Le tout est poussé à son summum lors de la dernière demi heure où on assiste au jeux du cirque des romains, monument de sadisme absolument pas édulcoré. Il faut le voir pour le croire : des affrontements de gladiateurs bien hargneux et sanglants, femmes et enfants ligotés et livrés en pâtures à des lions, des crocodiles et des ours affamés, des hommes ayant la tête écrabouillé par des éléphants le tout sans aucune censure...

On bascule même dans le Tinto Brass (réalisateur italien responsable d'une version de Caligula au confins de la folie et de l'érotisme dans les 70's) avant l'heure lors d'un affrontement entre des pygmés d'Afrique et des gladiatrices, celles ci les jetant dans les airs pour qu'il s'empalent sur leurs lance devant un public hilare, De Mille multipliant les contre champs sur celui ci pour appuyer encore sur leurs débauche.
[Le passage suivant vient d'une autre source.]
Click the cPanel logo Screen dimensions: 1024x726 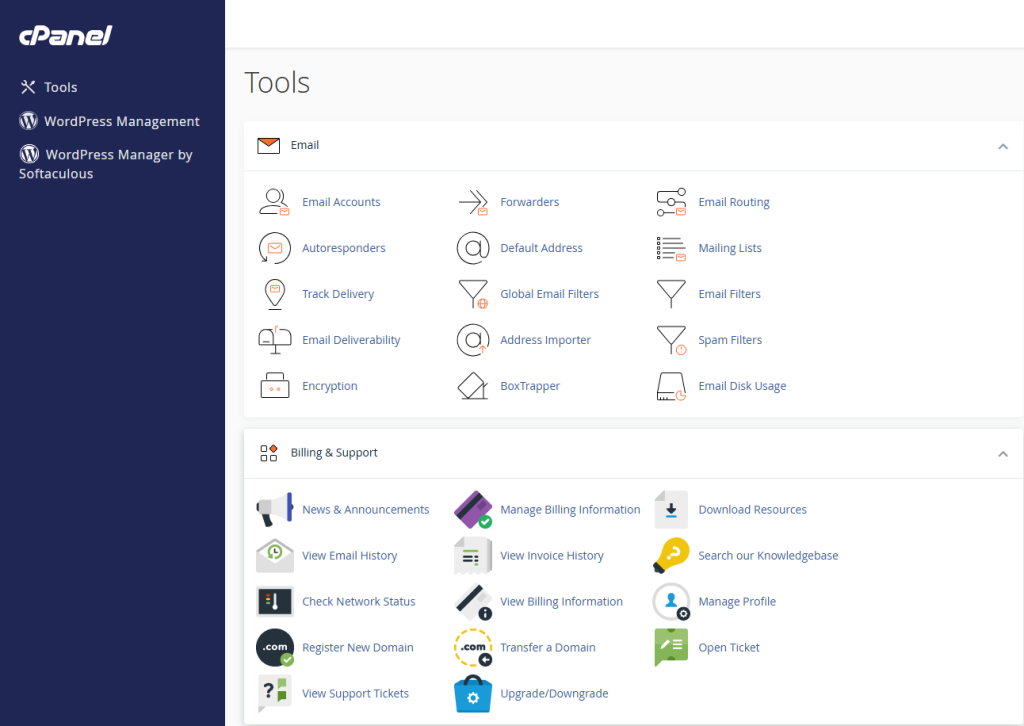coord(66,36)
Drôle de démarche, le réalisateur titillant paradoxalement autant nos bas instincts dans ce qu'il veut dénoncer par sa mise en image.

On ne retrouve un semblant de sobriété que lors du sacrifice final des chrétiens jetés au lions qui nous est montré hors champ, leurs foi inoxydable et la promesse d'un ailleurs plus clément les rendant forts dans ce moment, ce qui est moins évident pour le spectateur un peu médusé par tout les débordements auxquels il vient d'assister.

La ferveur religieuse aux limites de la niaiserie (Les Dix Commandements est plus équilibré à ce niveau) parvient à toucher par la grâce dégagée par le couple Fredrich March/ Elissa Landi dans la trame principale (largement inspirée du roman Quo Vadis de Henryk Sienkiewicz adapté en version muette en 1902 et 1912 et remaké par Mervyn Leroy dans les années 50 version déjà évoquée en ces pages) mais on ressent un plus grand soin et une vraie délectation dans l'aspect décadent, De Mille confirmant sa personnalité fascinante et un peu hypocrite. Parmi les personnalités les plus pieuses et rigoureuses d'Hollywood, mais capable de délivrer des séquences parmi les plus tordues du cinéma classique. Mi ange, mi démon un paradoxe divin en somme...

Disponible en dvd zone 2 français chez Wild Side, mais je recommanderai bien plus le coffret zone 1 Cecil B. demille trouvable pour pas trop cher et comportant d'autres excellents films de l'époque "Cleopatre, le western "Pacific Express", "Les Conquérants du Nouveau Monde" ainsi que "Les Croisades" (je reviendrais sur certains prochainement).